We denote the maximal elements in \(\bar{\Phi}^{k}\), \(\bar{F}^{k}\) by \(p^{k}_{\max}\), \(\bar{F}^{k}_{\max}\), respectively.

Based on the above given information, we now give the framework of the nonmonotone filter QP-free infeasible method (NFQPIM) for minimizing a smooth function subject to smooth inequality constraints as follows in Algorithm 1.

Algorithm 1
figure a

NFQPIM

Remark 1

Let \(\Phi(x, \mu)=((\nabla_{x}L, H(x)),(\Phi_{1}(x, \mu))^{T})^{T}\), the above proposed NFQPIM can also be used to solve the following constrained NLP:

$$\begin{aligned} &\min\mbox{ }f(x) \\ &\text{s.t.}\quad G(x)\le0, \qquad H(x)=0, \quad x\in R^{n}, \end{aligned}$$

where \(f:R^{n}\to R\) and \(G(x)=(g_{1}(x),g_{2}(x), \ldots, g_{m}(x))^{T}:R^{n}\to R^{m}\) and \(H(x)=(h_{1}(x),h_{2}(x), \ldots, h_{p}(x))^{T}:R^{p}\to R^{m}\) are Lipschitz continuously differentiable functions.

2.3 Implementation

In this subsection, we give the implementation of the proposed NFQPIM. Firstly, we suppose that the following assumptions A1–A3 hold.

A1.:

The level set \(\{x|f(x)\le f(x^{0})\}\) is bounded, and for sufficiently large k, \(\|\mu^{k}+\lambda^{k0}+\lambda^{k1}\|< \bar{\mu}\).

A2.:

f and \(g_{i}\) are Lipschitz continuously differentiable, and for all y, \(z\in R^{n+m}\),

$$\bigl\Vert \nabla L(y)-\nabla L(z) \bigr\Vert \le m_{0} \Vert y-z \Vert , \qquad \bigl\Vert \Phi(y)-\Phi(z) \bigr\Vert \le m_{0} \Vert y-z \Vert , $$

where \(m_{0}>0\) is the Lipschitz constant.

A3.:

\(H^{k}\) is positive definite and there exist positive numbers \(m_{1}\) and \(m_{2}\) such that \(m_{1}\|d\|^{2}\le d^{T}H^{k}d\le m_{2}\|d\|^{2}\) for all \(d\in R^{n}\) and all k.

Lemma 1

If \(\Phi^{k} \neq0\), then \(V^{k} \) is nonsingular.

Proof

Assume \(\Phi^{k} \neq0\).
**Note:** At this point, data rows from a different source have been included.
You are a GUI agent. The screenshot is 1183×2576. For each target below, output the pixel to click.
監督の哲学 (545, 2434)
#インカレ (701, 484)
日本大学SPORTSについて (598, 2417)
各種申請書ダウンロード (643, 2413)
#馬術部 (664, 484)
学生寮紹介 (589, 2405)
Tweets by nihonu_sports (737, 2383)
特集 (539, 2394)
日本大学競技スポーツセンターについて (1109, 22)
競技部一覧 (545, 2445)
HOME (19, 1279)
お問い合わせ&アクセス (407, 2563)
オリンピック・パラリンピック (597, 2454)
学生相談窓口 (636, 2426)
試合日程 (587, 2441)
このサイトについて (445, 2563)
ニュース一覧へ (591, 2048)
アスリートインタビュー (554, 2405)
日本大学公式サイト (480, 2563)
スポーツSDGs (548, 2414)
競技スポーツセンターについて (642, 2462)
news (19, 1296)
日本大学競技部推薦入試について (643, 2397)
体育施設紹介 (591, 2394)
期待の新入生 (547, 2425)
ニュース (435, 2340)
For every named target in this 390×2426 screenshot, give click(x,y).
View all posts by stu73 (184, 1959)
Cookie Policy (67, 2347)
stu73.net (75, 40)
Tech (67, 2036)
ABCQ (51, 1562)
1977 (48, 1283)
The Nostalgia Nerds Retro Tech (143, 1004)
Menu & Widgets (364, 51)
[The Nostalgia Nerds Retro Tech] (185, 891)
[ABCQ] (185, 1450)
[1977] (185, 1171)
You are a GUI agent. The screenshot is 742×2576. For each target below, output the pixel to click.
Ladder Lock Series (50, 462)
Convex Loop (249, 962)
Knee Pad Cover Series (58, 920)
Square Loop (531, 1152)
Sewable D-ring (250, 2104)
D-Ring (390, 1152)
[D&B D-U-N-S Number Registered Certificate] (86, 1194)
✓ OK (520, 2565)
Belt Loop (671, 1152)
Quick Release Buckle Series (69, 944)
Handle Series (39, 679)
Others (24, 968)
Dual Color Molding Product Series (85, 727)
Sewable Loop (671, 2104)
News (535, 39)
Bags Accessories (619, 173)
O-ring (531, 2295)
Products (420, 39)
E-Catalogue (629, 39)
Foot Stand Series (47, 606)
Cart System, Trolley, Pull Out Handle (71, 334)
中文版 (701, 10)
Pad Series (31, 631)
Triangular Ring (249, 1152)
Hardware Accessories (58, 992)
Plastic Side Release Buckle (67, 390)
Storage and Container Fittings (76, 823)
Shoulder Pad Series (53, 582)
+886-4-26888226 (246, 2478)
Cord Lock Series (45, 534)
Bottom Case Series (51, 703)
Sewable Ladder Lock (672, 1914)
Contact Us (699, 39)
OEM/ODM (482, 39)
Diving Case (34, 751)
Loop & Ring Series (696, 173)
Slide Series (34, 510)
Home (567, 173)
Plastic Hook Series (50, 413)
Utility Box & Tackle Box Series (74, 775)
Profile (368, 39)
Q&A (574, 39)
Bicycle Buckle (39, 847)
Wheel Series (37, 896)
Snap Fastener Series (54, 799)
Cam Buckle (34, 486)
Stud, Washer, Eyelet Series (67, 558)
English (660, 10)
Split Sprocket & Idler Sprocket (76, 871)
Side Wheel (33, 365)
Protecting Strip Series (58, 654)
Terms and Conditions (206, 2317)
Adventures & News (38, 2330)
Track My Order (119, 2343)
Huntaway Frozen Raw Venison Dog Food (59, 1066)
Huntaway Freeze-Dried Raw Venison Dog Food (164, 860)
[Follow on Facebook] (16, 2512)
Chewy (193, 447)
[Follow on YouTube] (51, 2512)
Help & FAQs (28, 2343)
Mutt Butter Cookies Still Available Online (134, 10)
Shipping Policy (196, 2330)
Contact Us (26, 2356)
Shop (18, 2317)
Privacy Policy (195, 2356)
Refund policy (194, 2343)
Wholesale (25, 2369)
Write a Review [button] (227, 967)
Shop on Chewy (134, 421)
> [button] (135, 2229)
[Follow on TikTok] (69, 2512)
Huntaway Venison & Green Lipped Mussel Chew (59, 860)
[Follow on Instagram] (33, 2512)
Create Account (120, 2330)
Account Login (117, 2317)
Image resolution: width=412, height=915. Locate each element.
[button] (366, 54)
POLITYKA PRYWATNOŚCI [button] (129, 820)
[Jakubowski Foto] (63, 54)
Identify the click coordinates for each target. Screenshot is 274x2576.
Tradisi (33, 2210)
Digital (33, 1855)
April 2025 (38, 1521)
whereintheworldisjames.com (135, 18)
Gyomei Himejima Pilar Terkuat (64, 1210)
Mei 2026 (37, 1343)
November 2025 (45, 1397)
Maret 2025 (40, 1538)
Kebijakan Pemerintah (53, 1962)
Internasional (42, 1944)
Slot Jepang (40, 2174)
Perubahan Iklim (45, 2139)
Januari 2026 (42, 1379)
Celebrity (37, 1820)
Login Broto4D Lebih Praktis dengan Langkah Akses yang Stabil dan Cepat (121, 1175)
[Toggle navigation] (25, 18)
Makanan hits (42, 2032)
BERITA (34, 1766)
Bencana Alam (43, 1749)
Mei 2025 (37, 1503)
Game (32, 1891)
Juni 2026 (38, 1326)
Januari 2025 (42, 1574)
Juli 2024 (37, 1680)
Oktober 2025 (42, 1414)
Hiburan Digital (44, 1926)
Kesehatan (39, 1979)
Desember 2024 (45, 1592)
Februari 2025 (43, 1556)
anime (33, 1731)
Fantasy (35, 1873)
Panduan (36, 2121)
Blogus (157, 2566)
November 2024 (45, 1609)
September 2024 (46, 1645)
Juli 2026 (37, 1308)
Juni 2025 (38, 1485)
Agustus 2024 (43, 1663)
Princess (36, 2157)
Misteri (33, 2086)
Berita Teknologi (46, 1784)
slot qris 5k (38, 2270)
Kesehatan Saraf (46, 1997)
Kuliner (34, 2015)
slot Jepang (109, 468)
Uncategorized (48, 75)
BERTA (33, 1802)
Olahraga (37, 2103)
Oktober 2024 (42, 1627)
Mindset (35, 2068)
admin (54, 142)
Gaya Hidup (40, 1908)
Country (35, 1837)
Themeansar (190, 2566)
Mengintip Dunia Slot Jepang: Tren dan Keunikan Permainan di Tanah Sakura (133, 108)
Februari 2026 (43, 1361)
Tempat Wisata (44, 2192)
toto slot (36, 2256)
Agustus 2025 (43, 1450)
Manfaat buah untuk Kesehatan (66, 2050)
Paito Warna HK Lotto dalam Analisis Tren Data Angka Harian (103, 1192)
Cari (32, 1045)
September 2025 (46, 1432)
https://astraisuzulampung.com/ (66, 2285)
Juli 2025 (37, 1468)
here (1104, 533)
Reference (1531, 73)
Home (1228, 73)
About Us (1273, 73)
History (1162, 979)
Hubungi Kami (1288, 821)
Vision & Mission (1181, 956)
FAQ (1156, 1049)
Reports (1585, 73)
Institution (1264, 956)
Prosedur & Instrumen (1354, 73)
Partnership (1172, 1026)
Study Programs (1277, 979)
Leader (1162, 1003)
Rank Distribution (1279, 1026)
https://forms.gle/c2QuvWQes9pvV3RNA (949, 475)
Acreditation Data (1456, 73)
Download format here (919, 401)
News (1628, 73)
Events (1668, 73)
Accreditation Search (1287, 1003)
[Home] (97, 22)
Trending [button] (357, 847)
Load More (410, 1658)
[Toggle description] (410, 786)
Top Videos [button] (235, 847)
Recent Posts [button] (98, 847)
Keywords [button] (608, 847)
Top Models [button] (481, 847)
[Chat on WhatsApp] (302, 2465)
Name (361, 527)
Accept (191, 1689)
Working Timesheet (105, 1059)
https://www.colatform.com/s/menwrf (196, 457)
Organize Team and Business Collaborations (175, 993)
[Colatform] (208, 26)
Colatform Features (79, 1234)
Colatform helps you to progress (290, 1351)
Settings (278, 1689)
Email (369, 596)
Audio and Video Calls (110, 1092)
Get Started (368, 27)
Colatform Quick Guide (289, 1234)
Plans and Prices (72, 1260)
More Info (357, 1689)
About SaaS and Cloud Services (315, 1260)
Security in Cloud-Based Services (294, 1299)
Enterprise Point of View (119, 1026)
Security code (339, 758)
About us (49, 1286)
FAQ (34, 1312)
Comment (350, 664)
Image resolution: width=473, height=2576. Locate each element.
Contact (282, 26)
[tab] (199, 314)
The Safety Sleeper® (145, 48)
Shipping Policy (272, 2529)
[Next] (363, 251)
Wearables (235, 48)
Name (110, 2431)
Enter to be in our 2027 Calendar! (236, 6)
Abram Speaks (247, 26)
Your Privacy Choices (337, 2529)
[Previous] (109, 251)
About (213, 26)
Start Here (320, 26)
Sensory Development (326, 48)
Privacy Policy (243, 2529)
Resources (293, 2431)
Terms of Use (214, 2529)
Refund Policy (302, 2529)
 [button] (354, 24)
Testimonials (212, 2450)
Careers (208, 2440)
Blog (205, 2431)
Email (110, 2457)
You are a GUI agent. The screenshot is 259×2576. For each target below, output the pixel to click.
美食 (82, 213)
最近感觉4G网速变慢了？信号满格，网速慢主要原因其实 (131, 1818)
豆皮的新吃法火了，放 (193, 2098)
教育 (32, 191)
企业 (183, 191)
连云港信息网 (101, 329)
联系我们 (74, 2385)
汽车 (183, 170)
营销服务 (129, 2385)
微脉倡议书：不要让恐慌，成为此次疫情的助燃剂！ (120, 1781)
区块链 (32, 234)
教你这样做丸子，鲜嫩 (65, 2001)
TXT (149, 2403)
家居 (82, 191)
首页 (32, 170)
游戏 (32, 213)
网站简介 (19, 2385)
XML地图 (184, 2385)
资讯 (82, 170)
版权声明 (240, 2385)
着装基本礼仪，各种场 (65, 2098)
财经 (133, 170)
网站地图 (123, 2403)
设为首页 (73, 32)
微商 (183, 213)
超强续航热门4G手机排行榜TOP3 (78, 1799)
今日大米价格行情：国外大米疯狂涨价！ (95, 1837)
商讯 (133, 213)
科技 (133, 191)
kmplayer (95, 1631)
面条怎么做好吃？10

If \(V^{k}(u, v)=0\) for some \((u,v)\in R^{n+m}\), where \(u=(u_{1},\ldots, u_{n})^{T}\), \(v=(v_{1},\ldots, v_{m})^{T}\), then

$$ H^{k}u+\nabla G^{k}v=0 $$
(6)

and

$$ \operatorname{diag}\bigl(\xi^{k}\bigr) \bigl(\nabla G^{k} \bigr)^{T}u+\operatorname{diag}\bigl(\eta ^{k}-c^{k} \bigr)v=0. $$
(7)

From the definitions of \(\xi_{j}^{k}\) and \(\eta_{j}^{k}\), we know that \(\xi_{j}^{k}\ge0\) and \(\eta_{j}^{k} -c^{k}\neq0\) for all j. So \(\operatorname{diag}(\eta^{k}-c_{j}^{k})\) is nonsingular. We have

$$ v=-\bigl(\operatorname{diag}\bigl(\eta^{k}-c^{k}\bigr) \bigr)^{-1}\operatorname{diag}\bigl(\xi ^{k}\bigr) \bigl( \nabla G^{k}\bigr)^{T}u . $$
(8)

Taking (13) into (11), we have

$$u^{T}\bigl(H^{k}u+\nabla G^{k}v\bigr) =u^{T}H^{k}u- u^{T}\nabla G^{k} \operatorname{diag}\bigl(\xi ^{k}\bigr) \bigl(\operatorname{diag}\bigl( \eta^{k}-c^{k}\bigr)\bigr)^{-1}\bigl(\nabla G^{k}\bigr)^{T}u=0. $$

The fact that \(-\nabla G^{k}\operatorname{diag}(\xi^{k})(\operatorname {diag}(\eta^{k}-c^{k}))^{-1}(\nabla G^{k})^{T}\) is positive semidefinite implies \(u=0\), and then \(v=0\) by (13). \(V^{k} \) is nonsingular. This lemma holds. □

Lemma 2

\(d^{k0}=0\) if and only if \(\nabla f^{k}=0\), and \(d^{k0}=0\) implies \(\bar{\lambda}^{k0}=0\) and \(\lambda^{k0}=0\).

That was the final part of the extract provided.